● **The task**:
The line containing "Task: Click the units" marks the end: output every line of the data up to it, and that line too, exactly as written.

++++ Information provided ++++

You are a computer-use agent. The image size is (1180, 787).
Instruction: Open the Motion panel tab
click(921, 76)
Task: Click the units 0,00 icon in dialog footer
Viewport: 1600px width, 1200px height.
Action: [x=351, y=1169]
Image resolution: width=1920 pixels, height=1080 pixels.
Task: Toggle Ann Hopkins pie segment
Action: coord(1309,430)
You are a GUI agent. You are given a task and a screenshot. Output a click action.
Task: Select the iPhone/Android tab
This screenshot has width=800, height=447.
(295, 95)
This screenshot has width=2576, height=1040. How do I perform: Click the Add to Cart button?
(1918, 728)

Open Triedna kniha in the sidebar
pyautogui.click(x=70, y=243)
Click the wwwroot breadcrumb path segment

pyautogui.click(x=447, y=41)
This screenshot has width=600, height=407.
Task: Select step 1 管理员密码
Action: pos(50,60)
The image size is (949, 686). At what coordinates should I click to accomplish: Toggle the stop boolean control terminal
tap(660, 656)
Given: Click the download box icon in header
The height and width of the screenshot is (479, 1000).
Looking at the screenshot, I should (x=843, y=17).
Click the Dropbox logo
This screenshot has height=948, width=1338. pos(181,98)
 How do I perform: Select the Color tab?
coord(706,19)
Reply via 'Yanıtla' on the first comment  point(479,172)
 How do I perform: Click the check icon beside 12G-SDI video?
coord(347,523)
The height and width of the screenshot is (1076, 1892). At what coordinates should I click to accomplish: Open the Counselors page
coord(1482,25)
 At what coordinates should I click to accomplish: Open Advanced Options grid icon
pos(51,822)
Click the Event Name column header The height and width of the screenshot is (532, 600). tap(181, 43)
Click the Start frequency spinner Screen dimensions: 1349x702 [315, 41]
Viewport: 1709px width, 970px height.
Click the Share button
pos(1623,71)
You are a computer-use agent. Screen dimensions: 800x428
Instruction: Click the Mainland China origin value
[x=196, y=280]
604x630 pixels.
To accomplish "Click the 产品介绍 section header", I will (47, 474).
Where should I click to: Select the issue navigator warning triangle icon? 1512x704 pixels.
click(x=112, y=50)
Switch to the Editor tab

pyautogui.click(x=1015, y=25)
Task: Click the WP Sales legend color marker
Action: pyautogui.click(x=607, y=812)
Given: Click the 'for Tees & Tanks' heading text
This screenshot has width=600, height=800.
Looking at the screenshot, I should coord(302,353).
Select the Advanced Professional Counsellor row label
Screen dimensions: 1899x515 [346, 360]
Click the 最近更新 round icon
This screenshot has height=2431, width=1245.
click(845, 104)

++++

● **Task output**:
You are a computer-use agent. The image size is (1180, 787).
Instruction: Open the Motion panel tab
click(921, 76)
Task: Click the units 0,00 icon in dialog footer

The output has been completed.